Problem statement>
Your task is to transcribe, word for word, the line containing "[Jus De Gingembre Happi Life Ghana – 1" and all lines that follow it to the end of the entries. Leave out the pictures.
● ● ●
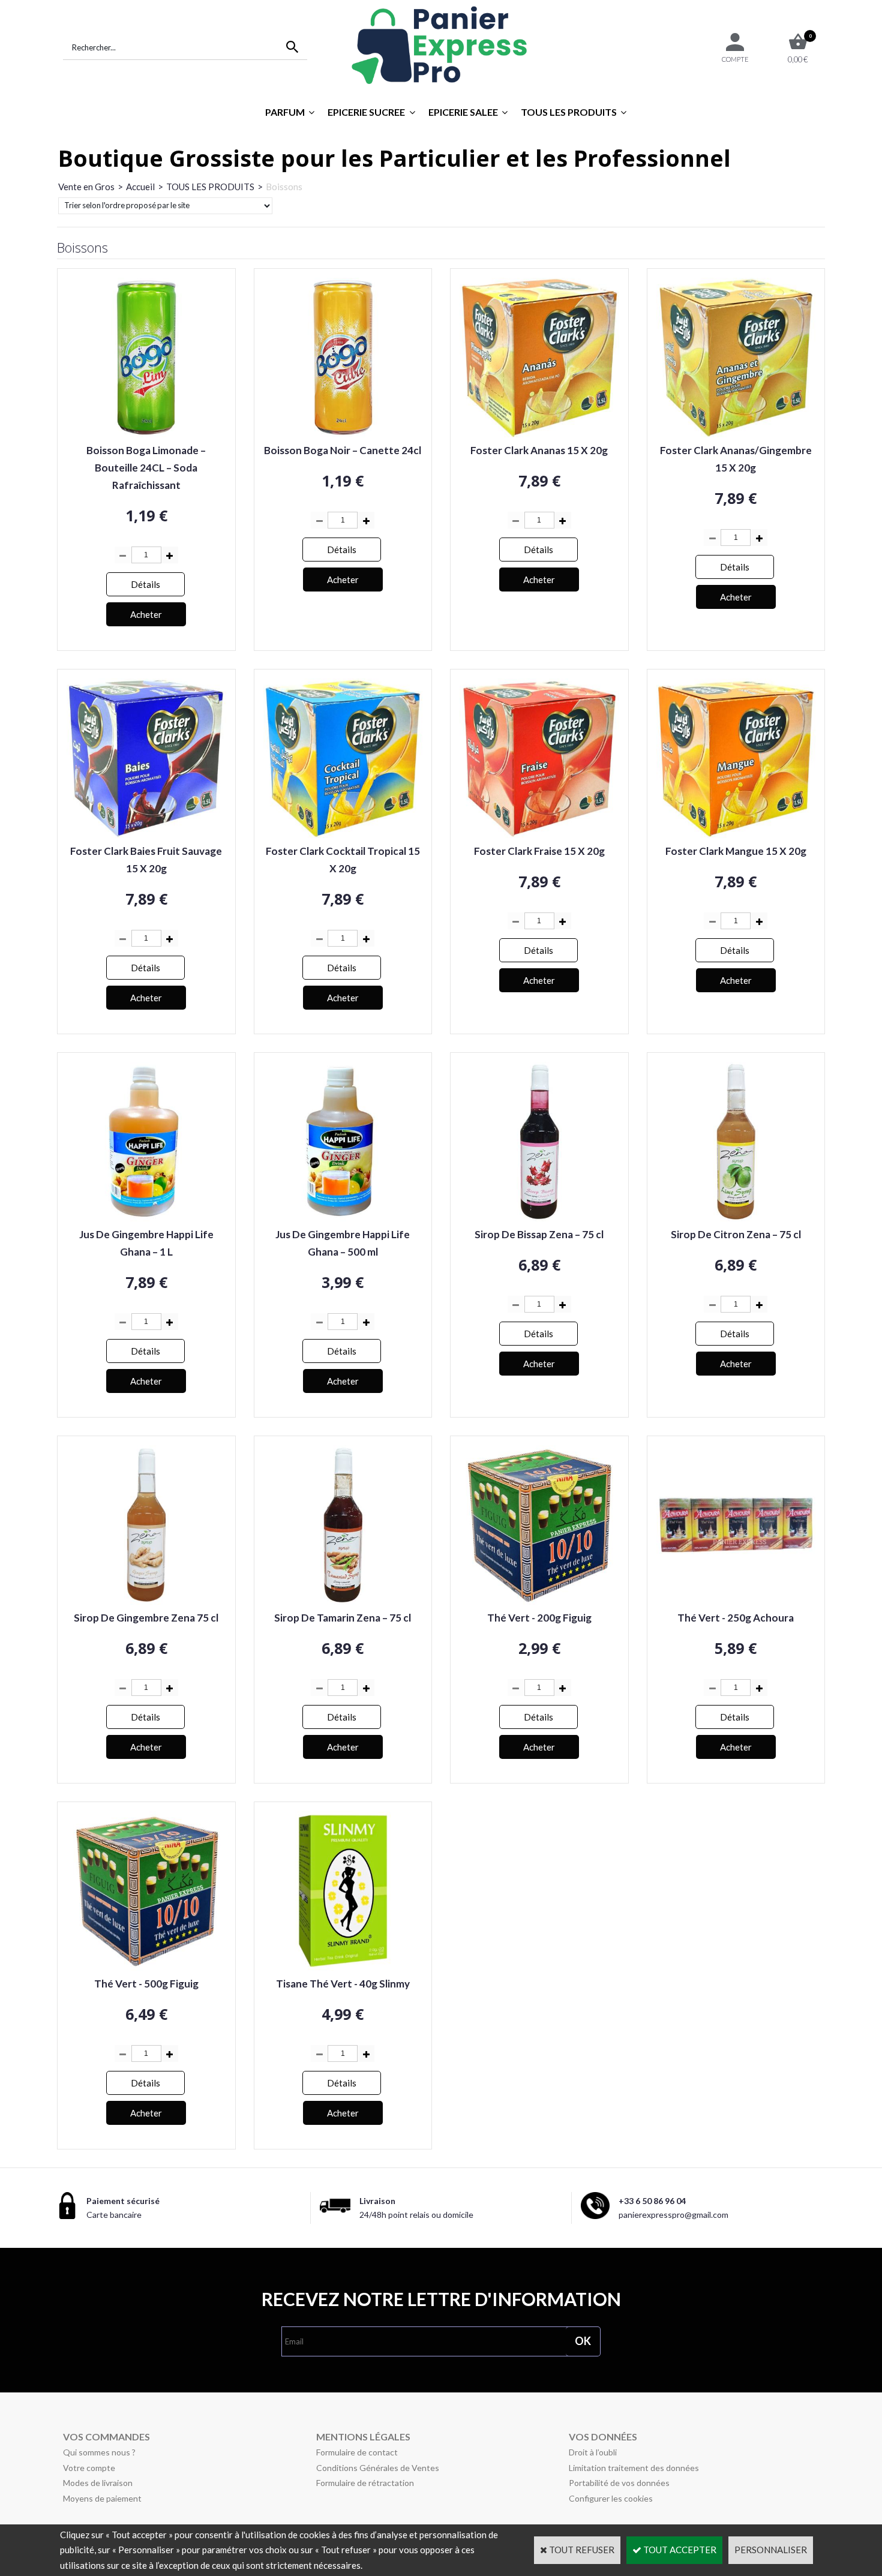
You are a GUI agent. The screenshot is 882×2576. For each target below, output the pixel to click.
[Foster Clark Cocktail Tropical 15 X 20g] (343, 834)
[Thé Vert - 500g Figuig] (146, 1967)
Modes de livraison (98, 2483)
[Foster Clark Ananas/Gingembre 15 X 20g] (736, 433)
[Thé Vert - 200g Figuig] (539, 1601)
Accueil (140, 186)
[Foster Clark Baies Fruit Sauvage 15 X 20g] (146, 834)
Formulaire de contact (357, 2452)
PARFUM (285, 112)
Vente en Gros (86, 186)
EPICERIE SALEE (463, 112)
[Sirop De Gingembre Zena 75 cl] (146, 1601)
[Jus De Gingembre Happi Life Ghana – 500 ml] (343, 1217)
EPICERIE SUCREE (366, 112)
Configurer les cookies (611, 2498)
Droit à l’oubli (593, 2452)
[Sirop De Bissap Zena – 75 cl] (539, 1217)
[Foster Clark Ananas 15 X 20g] (539, 433)
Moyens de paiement (102, 2498)
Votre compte (89, 2468)
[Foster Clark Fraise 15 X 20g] (539, 834)
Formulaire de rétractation (365, 2483)
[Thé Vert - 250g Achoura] (736, 1601)
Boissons (284, 186)
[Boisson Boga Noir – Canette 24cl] (343, 433)
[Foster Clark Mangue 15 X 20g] (736, 834)
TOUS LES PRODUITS (569, 112)
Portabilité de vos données (619, 2483)
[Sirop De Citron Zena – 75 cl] (736, 1217)
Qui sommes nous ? (99, 2452)
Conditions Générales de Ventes (377, 2468)
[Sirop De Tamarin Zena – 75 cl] (343, 1601)
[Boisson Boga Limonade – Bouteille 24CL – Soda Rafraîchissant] (146, 433)
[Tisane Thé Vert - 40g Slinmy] (343, 1967)
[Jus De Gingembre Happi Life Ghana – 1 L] (146, 1217)
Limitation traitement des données (634, 2468)
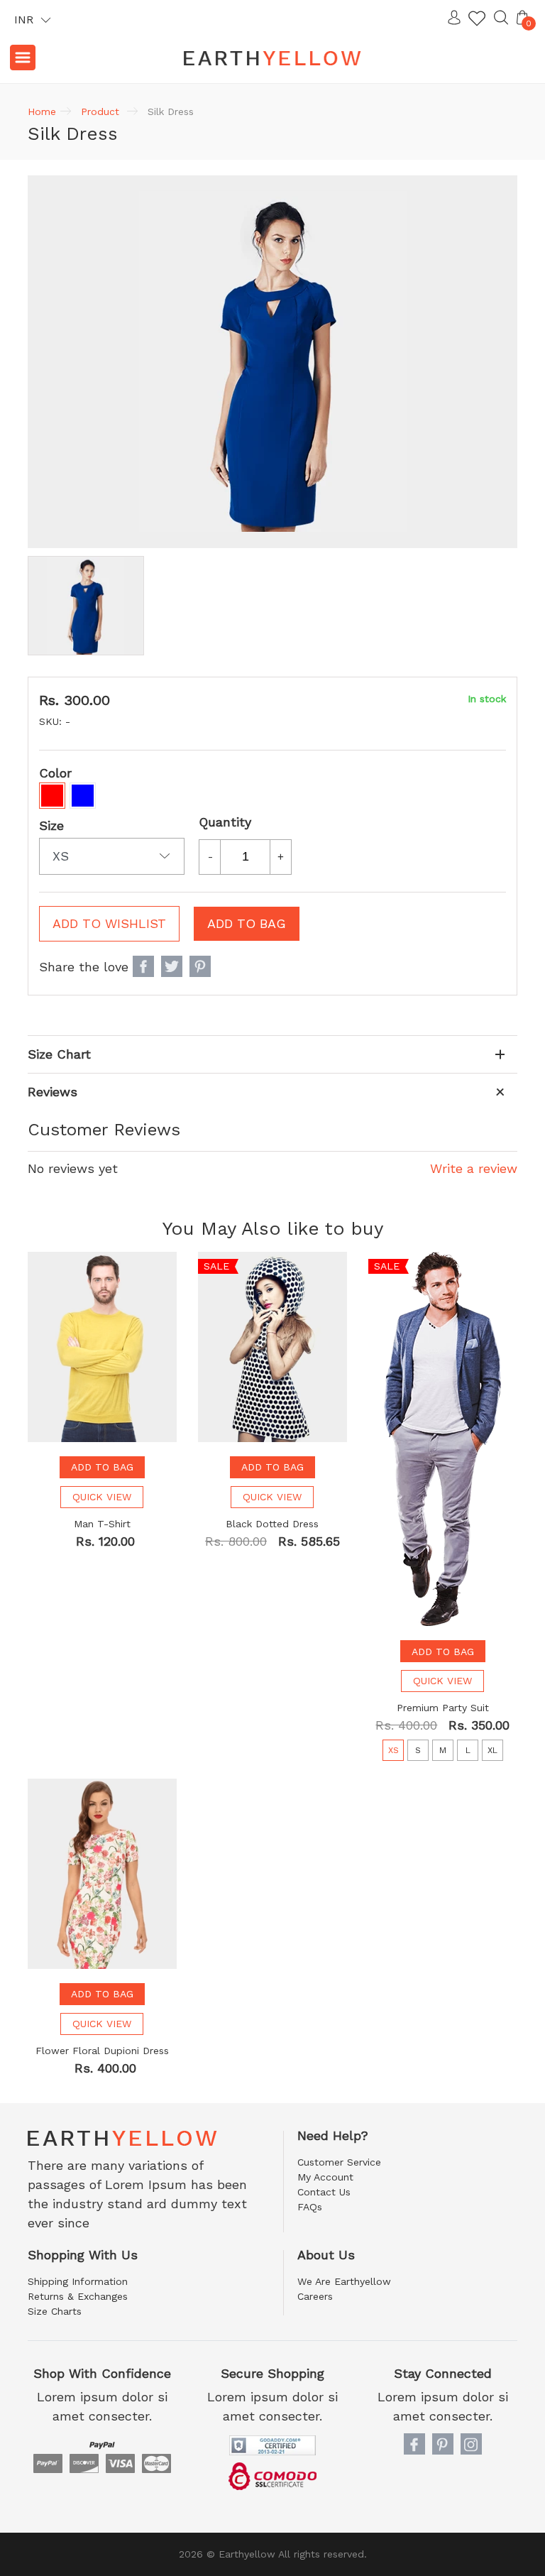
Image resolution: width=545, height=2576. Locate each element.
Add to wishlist (109, 923)
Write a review (473, 1168)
● ● ●
Task solution>
[Jus De Gingembre Happi Life Ghana – 1 L] (146, 1217)
Limitation traitement des données (634, 2468)
Image resolution: width=545, height=2576. Locate each element.
Add to wishlist (109, 923)
Write a review (473, 1168)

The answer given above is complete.